Il giorno cadeva svogliato
dagli angoli degli occhi
e sfuggiva allo sguardo.
Distante ero alla vita
in un limbo di memorie
e sulle mie labbra la voglia
di gustare, del passato,
l'antico sapore.
Con quella smania strana,
nel nido appollaiata,
me ne stavo come ladra
a sbirciare dalle ciglia,
pronta ad imitare
della gazza l'astuzia del volo
che incatena l'ali all'aria
accecata di lussuria
dal baglior libidinoso.
Era giunco il desiderio
che si piegava
tra le dita del destino
e candida la neve
scioglieva l'inverno
dalla mia chioma
in un vortice di vento.
Nota di Kairòs a margine di "Era giunco... il desiderio"

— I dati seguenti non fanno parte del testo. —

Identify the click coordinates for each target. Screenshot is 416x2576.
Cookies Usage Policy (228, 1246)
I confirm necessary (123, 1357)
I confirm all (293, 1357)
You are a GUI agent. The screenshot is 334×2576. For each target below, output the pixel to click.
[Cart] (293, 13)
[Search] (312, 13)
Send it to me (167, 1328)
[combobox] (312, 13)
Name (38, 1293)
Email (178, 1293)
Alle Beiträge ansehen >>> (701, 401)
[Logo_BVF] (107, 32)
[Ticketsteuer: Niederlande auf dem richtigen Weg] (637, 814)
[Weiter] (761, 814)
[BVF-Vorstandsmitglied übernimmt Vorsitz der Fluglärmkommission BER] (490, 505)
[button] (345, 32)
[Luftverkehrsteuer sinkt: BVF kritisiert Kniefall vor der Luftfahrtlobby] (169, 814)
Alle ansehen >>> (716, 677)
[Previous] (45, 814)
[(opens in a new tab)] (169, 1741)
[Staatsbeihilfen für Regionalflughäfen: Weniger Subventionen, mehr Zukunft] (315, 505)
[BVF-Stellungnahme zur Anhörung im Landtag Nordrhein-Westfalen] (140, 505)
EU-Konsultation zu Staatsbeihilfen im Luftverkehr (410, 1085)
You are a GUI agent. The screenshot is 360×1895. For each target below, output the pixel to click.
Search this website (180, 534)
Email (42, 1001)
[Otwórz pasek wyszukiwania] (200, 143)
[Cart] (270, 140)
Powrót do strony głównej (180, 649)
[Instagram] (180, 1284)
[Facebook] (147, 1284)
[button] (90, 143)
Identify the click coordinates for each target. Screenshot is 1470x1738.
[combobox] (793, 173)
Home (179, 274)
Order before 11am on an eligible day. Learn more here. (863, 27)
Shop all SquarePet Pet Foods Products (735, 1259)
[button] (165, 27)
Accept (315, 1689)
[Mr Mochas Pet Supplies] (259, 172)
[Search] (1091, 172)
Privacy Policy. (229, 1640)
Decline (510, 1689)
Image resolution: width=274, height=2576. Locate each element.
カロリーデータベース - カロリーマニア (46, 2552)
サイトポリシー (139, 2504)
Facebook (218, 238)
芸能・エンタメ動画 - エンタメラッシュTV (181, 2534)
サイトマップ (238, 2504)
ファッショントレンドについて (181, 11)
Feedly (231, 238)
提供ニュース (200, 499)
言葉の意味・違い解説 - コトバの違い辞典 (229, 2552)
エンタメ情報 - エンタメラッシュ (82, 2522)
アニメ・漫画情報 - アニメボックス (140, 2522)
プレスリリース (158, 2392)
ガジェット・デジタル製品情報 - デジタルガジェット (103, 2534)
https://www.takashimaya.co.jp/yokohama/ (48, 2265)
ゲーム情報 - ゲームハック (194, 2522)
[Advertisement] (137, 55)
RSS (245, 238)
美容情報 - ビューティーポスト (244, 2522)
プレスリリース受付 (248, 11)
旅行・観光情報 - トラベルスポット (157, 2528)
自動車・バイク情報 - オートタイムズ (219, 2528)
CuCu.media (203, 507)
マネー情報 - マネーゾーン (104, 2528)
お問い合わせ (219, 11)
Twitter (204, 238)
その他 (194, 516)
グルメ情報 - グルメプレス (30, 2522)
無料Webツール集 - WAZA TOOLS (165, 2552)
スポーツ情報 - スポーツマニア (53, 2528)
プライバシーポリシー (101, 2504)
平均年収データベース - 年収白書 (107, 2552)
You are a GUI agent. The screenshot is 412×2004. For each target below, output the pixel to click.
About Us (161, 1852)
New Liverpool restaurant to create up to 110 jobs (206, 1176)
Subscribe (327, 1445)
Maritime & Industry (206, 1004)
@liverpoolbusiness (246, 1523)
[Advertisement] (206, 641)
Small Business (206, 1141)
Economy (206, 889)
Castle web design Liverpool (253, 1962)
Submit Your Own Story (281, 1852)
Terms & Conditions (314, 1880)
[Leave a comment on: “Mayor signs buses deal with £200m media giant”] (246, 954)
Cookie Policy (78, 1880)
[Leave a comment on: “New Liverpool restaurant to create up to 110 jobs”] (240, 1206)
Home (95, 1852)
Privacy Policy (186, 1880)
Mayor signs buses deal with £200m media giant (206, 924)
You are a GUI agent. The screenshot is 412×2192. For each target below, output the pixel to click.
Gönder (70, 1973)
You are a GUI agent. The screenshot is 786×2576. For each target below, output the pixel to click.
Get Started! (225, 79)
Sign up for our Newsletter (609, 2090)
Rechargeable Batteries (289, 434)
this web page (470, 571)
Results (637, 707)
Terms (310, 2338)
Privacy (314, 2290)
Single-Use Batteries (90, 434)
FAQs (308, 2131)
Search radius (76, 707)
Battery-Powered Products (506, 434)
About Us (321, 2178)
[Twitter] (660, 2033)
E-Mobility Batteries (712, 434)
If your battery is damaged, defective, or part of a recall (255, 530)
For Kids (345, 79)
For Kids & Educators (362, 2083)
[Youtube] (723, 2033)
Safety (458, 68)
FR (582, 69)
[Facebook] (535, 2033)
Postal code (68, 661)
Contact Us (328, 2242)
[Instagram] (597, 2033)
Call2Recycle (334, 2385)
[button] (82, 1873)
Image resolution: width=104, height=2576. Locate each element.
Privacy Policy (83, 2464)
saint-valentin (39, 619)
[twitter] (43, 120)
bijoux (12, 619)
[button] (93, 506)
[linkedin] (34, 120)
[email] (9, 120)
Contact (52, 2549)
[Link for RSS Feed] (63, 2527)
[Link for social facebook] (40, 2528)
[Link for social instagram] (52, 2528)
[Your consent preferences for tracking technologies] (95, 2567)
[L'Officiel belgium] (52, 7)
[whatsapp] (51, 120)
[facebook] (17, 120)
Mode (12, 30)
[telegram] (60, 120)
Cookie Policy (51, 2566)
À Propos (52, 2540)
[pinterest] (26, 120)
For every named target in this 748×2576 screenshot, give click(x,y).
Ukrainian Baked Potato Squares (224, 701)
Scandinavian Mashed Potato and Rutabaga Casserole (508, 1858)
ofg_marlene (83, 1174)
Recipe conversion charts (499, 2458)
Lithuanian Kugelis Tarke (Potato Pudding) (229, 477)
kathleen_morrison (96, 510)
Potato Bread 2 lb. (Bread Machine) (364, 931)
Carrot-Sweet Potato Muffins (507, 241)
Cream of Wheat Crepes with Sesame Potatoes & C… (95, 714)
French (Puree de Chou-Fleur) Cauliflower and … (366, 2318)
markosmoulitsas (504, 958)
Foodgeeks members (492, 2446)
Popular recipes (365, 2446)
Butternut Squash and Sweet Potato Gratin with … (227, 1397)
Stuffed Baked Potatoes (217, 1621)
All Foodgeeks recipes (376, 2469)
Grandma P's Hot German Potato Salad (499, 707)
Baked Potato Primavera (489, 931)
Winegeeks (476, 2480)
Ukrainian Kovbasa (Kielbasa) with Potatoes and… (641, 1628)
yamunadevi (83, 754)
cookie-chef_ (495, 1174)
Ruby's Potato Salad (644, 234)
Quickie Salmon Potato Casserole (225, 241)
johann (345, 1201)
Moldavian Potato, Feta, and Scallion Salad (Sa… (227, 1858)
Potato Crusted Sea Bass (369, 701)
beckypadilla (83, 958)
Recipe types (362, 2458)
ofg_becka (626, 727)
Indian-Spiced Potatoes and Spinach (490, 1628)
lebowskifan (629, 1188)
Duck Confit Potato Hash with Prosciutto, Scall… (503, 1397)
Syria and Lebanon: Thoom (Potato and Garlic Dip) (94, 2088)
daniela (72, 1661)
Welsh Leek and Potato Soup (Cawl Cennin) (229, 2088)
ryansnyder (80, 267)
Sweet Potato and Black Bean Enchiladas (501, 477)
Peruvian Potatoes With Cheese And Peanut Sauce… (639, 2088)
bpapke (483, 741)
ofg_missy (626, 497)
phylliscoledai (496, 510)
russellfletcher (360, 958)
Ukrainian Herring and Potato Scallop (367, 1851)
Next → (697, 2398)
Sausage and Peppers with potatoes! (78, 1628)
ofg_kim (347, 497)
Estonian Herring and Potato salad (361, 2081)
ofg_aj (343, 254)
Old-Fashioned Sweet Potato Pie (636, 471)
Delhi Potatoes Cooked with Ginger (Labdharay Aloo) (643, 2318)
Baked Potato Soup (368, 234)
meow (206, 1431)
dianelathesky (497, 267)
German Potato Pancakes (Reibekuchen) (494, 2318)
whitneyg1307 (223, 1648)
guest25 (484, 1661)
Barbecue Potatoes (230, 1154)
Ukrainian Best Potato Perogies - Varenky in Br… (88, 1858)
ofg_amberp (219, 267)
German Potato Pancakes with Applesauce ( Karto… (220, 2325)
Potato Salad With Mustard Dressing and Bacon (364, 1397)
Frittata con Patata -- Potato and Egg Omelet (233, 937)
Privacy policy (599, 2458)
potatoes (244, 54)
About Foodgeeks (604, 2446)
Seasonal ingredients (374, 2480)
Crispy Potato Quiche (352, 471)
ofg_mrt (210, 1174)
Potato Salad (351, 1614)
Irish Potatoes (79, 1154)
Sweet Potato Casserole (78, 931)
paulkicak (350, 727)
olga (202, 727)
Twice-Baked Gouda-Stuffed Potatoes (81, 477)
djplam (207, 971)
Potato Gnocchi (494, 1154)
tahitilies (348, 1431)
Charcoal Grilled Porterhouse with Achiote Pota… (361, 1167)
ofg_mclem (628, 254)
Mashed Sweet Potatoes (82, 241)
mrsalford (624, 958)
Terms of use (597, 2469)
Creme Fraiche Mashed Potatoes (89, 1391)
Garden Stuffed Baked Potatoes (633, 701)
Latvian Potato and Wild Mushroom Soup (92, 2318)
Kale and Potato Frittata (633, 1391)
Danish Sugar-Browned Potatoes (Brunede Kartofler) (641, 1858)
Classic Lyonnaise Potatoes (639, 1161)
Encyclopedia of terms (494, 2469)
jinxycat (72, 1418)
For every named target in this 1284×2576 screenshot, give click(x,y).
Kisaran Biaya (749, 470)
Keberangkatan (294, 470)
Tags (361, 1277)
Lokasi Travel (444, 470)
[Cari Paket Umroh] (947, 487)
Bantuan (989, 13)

In questa lirica, Loretta Stefoni abbandona la stasi del dolore per farsi osservatrice rapace del proprio tempo. La postura iniziale — quel "ricurva, quasi in posa" — non è un segno di sottomissione, ma la tensione di chi, nell’ombra di un "nido", si prepara a un furto necessario: quello della memoria.
La forza del componimento risiede in un bestiario interiore di grande efficacia. L’autrice si identifica nella "gazza", simbolo di un’astuzia che non è solo sopravvivenza, ma bramosia di luce. Il "baglior libidinoso" che acceca la lussuria del volo suggerisce un rapporto carnale con il passato, un desiderio che non si accontenta di ricordare, ma vuole "gustare l'antico sapore".
Splendida la transizione materica verso il finale: il desiderio si fa "giunco", elemento flessibile che impara a piegarsi sotto le dita del destino senza spezzarsi. È una metamorfosi che culmina in un’immagine di purificazione invernale: la neve che scioglie l’inverno dalla chioma non è gelo, ma liberazione.
Loretta Stefoni ci consegna qui il ritratto di una donna che, pur "distante alla vita" in un limbo di attesa, possiede ali incatenate all'aria e uno sguardo che sa sbirciare oltre le ciglia, trasformando la nostalgia in un vortice di vento rigeneratore.